Epilepsy Talk

Damaged Goods | November 9, 2020

There’s something liberating in being expected to fail. No expectations, no explanations.

After all, “you’ll never amount to anything.” You’re damaged goods.

So you’re free to fall on your face. Or reach for the stars. I did both.

When I didn’t make friends, it was expected. “Who would want to hang out with you?”

I flunked out of Science and French. No big deal.

I was awarded first place in a writing competition. And I had to read my essay in front of the governor! Everyone was stunned.

Boys headed for the hills after just one date. “Well, what did you expect?”

I jumped off the roof at college. “Poor thing. You’re a sick girl.”

Then I graduated from college Magna Cum Laude. They couldn’t believe it. (And did not attend my graduation.)

I got the job of my dreams. Promotions came easily. My parents didn’t know what to say.
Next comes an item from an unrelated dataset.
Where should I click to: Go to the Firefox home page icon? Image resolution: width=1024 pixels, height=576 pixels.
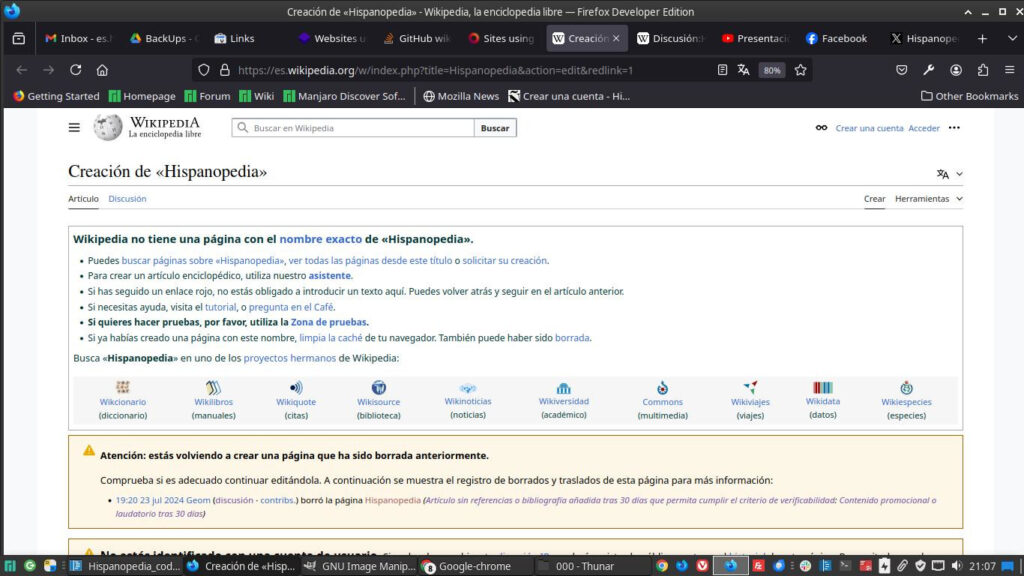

I became a successful writer and ultimately started my own freelance business which I did for over 35+ years. (Until I started Epilepsy Talk). They still couldn’t believe it.

I met the man of my dreams. My father almost had a stroke. “There must be something wrong with him. Why would he choose a girl like you.”

I’ve been married for 40 years. And I’ve had a very full, successful and happy life.

Damaged or not.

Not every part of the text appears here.